(Dataset excerpts)
______________________________

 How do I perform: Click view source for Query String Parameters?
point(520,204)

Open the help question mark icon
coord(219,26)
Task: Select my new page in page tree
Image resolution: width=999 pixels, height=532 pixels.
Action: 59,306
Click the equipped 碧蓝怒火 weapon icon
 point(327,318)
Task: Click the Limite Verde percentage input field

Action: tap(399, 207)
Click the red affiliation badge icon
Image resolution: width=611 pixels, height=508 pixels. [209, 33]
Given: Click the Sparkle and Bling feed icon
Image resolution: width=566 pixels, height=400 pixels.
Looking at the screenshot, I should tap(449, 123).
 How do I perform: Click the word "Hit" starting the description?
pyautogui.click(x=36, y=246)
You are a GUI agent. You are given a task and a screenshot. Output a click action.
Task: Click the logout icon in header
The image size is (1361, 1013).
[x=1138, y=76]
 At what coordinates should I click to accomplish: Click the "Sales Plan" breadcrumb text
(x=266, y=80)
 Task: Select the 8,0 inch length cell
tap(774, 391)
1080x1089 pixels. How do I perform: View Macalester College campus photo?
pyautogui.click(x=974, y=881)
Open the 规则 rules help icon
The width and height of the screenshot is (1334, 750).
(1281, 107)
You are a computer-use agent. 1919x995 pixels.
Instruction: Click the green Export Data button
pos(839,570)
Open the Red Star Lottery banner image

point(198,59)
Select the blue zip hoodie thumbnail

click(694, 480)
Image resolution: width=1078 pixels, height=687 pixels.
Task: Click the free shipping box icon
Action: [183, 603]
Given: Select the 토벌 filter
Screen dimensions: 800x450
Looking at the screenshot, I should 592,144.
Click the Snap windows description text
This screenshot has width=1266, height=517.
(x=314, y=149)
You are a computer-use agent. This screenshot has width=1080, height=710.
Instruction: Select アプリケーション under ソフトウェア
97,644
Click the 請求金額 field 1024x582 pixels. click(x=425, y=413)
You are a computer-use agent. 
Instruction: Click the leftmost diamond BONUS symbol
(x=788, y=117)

______________________________

ABOUT THIS EXERCISE: For this exercise, gather every line of the data that contains the word "computer".

WORKED SOLUTION:
You are a computer-use agent. 1919x995 pixels.
You are a computer-use agent. This screenshot has width=1080, height=710.
You are a computer-use agent. 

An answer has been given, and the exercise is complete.